Castletown contains six archaeological sites recognised as National Monuments: five are locations of ancient ring forts (Universal Transverse Mercator (UTM) grid references: 29U 489007 624035, 29U 489078 623865, 29U 489250 623891, 29U 489562 623833 and 29U 489880 623939) and one is the Roman Catholic church of St.Mary, protected as part of the National Inventory of Architectural Heritage (UTM grid reference: 29U 489293 623418).

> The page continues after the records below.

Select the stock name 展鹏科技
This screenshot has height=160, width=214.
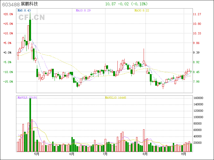coord(29,4)
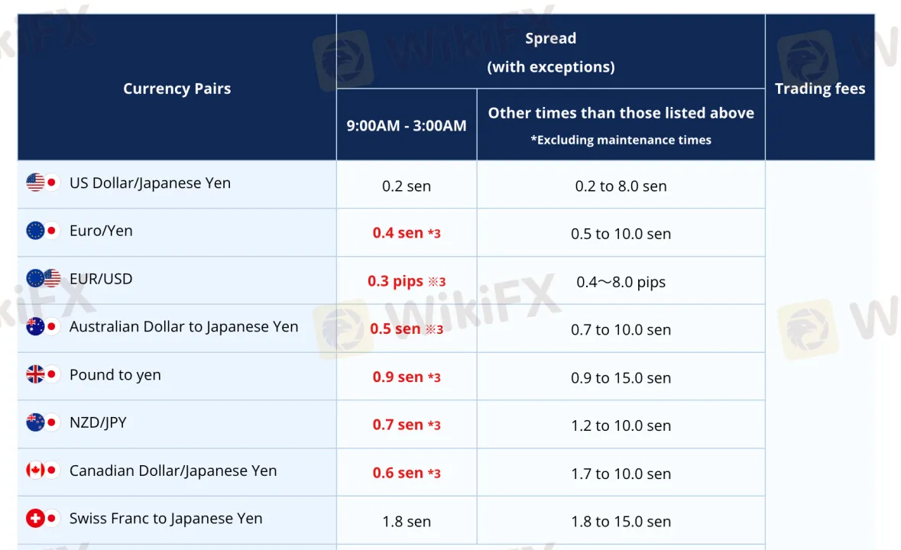Select the US Dollar/Japanese Yen row label
Viewport: 901px width, 550px height.
click(150, 183)
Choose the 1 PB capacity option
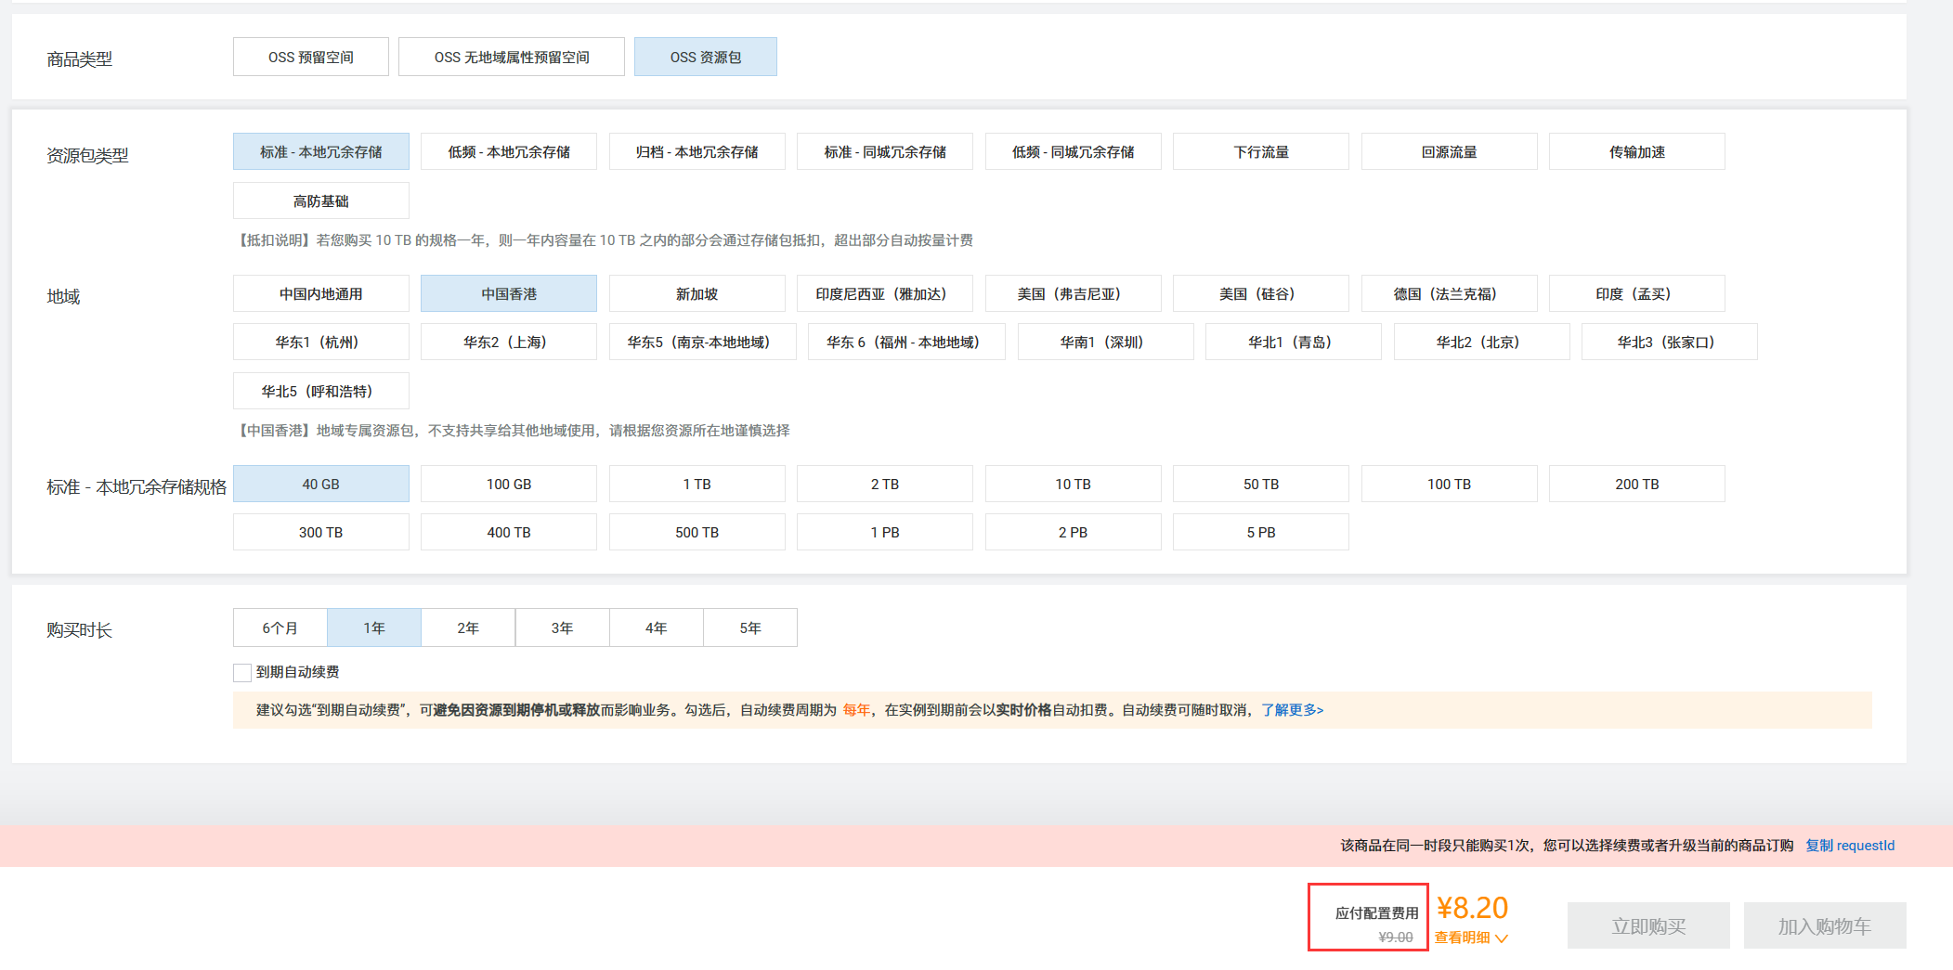 tap(884, 532)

Thomas Stack, of the Stack family which had its seat at Crotta, owned Castletown and neighbouring townlands. Because of their support for the Irish Rebellion of 1641 and the Catholic Confederation the Stacks' land was forfeited following the Act for the Settlement of Ireland in 1652. After the Act of Settlement of 1662, Castletown was handed to Henry Ponsonby in 1666. Ponsonby was a soldier, the brother of a colonel in Oliver Cromwell's New Model Army and one of many rewarded with Irish land for service.

==Representation==

Castletown is in the Roman Catholic parish of Abbeydorney, whose priest is the Very Reverend Denis O’Mahony and who takes services at Abbeydorney and Kilflynn.

The townland is in the parliamentary constituency of Kerry (since 2016), returning five Teachtaí Dála (TDs) to Dáil Éireann.